Additionally, diffusion models perform much better on tasks like text infilling, editing, and generating text with specific structural constraints. This is the result of considering the entire sequence during each denoising step.
By their very nature, these models are also well-suited for controllable generation. It is easier to steer them toward specific styles, lengths, or content requirements.
Furthermore, the outputs of diffusion models exhibit much greater diversity. By sampling different initial noise vectors, these models can naturally generate varied results. This reduces the need for complex sampling strategies like beam search.
Finally, research suggests that diffusion models memorize less than autoregressive models. This leads to more novel and consistent samples generated from scratch.
What Are the Disadvantages Of Language Diffusion Models
While diffusion models offer clear advantages, they also come with certain disadvantages in language generation:
- Computational cost
- Training complexity
- Performance on reasoning tasks
- Infrastructure limitations
Running diffusion models can be computationally expensive. Each denoising step often requires a full pass through the model. Some studies suggest that, for comparable accuracy, diffusion models may have higher inference costs than autoregressive models.
Training these models is often more complex than training autoregressive models. There are many sensitive hyperparameters to tune during the training process, such as noise schedules, loss weighting, and regularization strategies. This does not mean training autoregressive models is easy, but diffusion models involve additional factors that require careful consideration.
Current language diffusion models fall behind large autoregressive models on complex reasoning tasks that require sequential logical thinking. This does not mean they are bad at reasoning. However, they cannot yet match the performance of autoregressive models, which are well-suited for such tasks due to their sequential nature.
Finally, existing machine learning infrastructure is heavily optimized for autoregressive models, as they are the most widely used. This makes deploying diffusion models into production more challenging.
How Well Do Language Diffusion Models Perform
Currently, only Google is actively developing an advanced Language Diffusion model. This variant is called Gemini Diffusion and can be accessed online by joining a waitlist. In terms of performance, Gemini Diffusion is nearly equivalent to Gemini 2.0 Flash–Lite, but runs five times faster.
Gemini 2.0 Flash–Lite is not the best model available today in the field of LLMs. However, its performance is still strong compared to earlier versions, before newer releases like Gemini 2.5 appeared.
Let’s compare the performance of the two models on some common benchmarks:
Gemini Diffusion isn’t the first Language Diffusion model ever released, nor is it the only one. However, it is by far the best model currently available. That said, Google still considers it an experimental model. As a result, we will have to wait some time before it becomes widely available on Google’s platform.
In this article, we explained how an approach commonly used in Computer Vision can be adapted to text data.

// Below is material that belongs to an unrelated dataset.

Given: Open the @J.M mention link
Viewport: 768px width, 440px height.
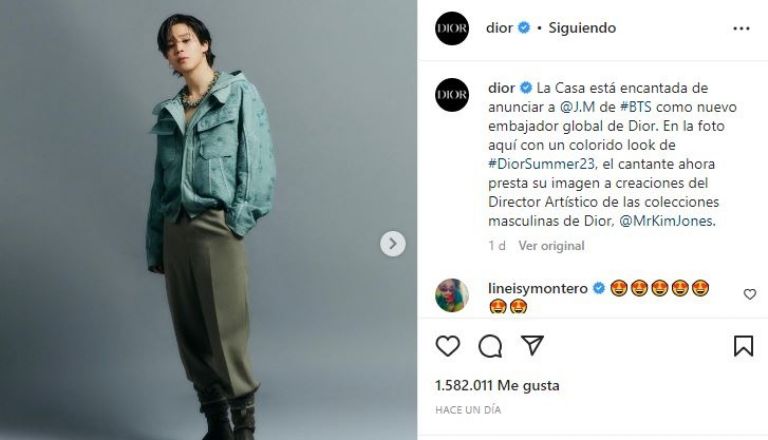Looking at the screenshot, I should point(577,107).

While autoregressive models have long set the standard for language generation, their sequential nature creates bottlenecks in speed and limits their ability to understand global context.
Diffusion models, inspired by their success with continuous data, offer a compelling alternative. They enable parallel generation and leverage bidirectional context, which is particularly beneficial for certain tasks. Although diffusion models do not yet match the performance of autoregressive models, their unique advantages make further development in this area worthwhile.